The Berlin chalice crater of the Berlin dancers painter is a frühapulisch - red-figure calyx crater , the v in the period around 440/430. Is dated. It is the name vase of the painter of the Berlin dancer .

The central picture shows an older girl taking dance class. She has spread her arms and is balancing on her toes. The body is taut and tense. The flowing hem shows that the young dancer is apparently doing a turn. She is dressed in a short, belted Doric chiton , arms and legs are bare. While the chiton falls loosely for the most part and hardly suggests any contours, the painter has delicately hinted at the contours of the breasts, probably to describe the approximate age of the girl. She wears her curly hair high and a cruciform earring in her ear. In the right half of one on one is Klismos seated Doppelaulosspielerin displayed. The effort of the young woman while playing her instrument is clearly visible, her cheeks are distended. She wears a longer robe, only her arms and feet are uncovered. She sets the pace for the music with her foot. The hair is covered by a hood.
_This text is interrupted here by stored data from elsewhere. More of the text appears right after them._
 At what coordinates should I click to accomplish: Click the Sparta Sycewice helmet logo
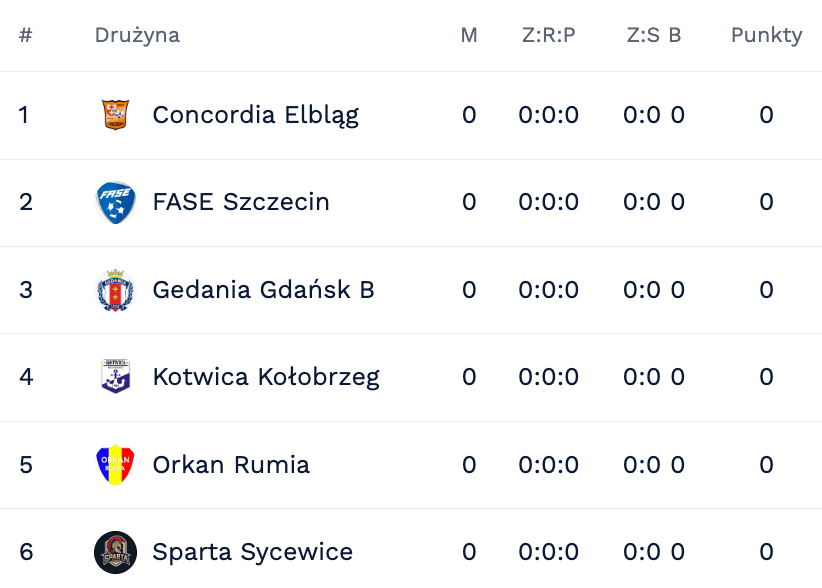tap(115, 552)
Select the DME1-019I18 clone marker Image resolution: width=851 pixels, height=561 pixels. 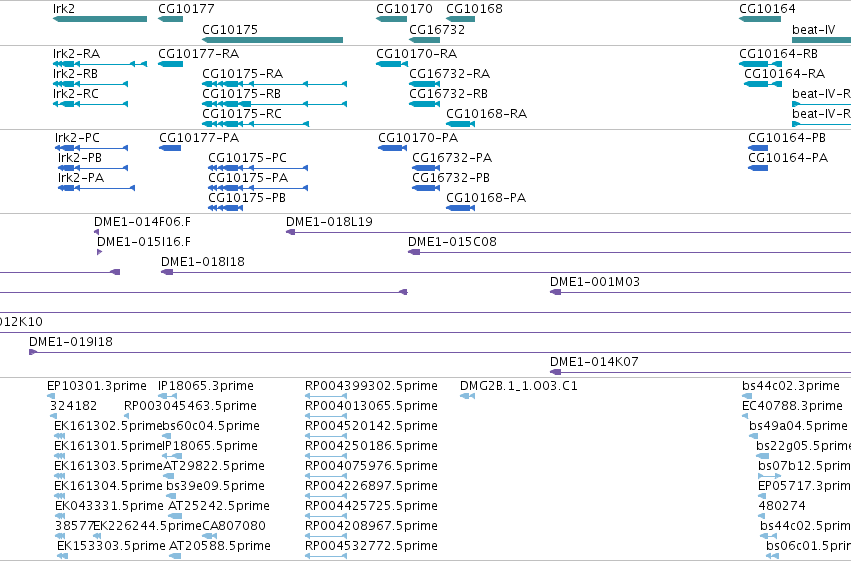tap(33, 352)
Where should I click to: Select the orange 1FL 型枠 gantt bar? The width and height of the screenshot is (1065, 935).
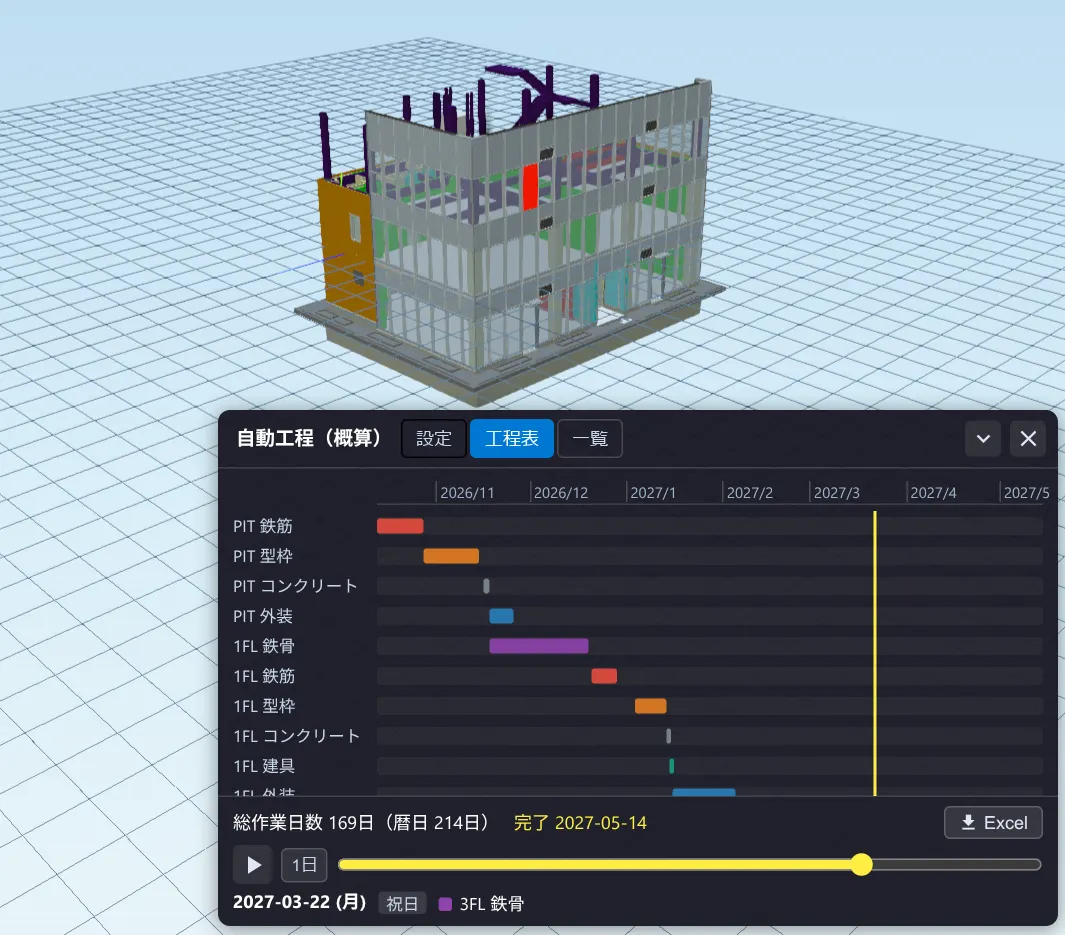point(650,705)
The case of the aulos hangs on the wall. The second side of the picture shows a bearded teacher with an arm resting on a stick on the left side, who rebukes his young student. Between the two, the painter shows a column that is supposed to mark the location, a gymnasium . The youth is completely wrapped in his coat, while the teacher leaves half his torso bare. The image fields are bordered by a meander strip at the bottom and a strip of bay leaves at the top .

Both sides of the picture have a similar theme: the education of adolescents. For the education of male children there are often images on vases, especially from the gymnastic environment. Representations of the education of girls are comparatively rare. On the one hand, dance was part of the training canon that a girl should learn before marriage; on the other hand, ritual celebrations, often combined with dance, were among the rare occasions on which daughters from wealthy families were allowed to leave their protected homes. Perhaps that is here Dance of Peplophoren shown in which girls as individual dancers in honor of Demeter , the only with a peplum clothed her kidnapped daughter Persephone was looking for, only with a peplum clothed dances aufführten.
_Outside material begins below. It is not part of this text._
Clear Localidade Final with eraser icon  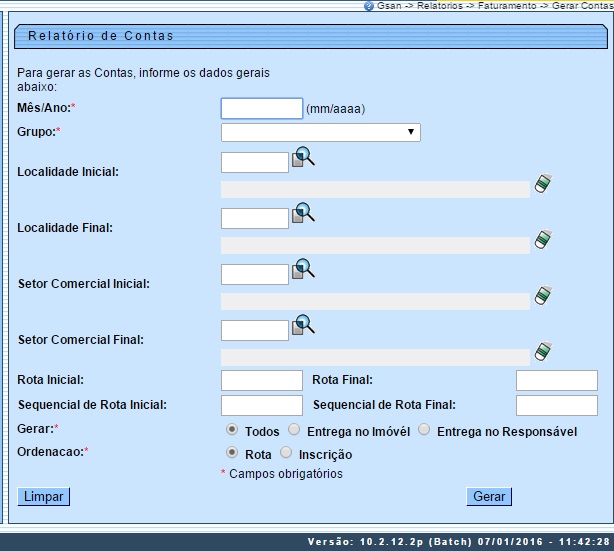[542, 239]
The work captivates with its dynamism, which is rarely found in this form in vase painting, vase pictures generally convey a static impression.

The crater was acquired from Theodor Panofka's estate in 1858 . Today it is exhibited in the Berlin Collection of Antiquities under the inventory number F 2400 . The vase, which is well preserved apart from a few bumps, is 26.5 centimeters high and also measures 26.5 centimeters in diameter.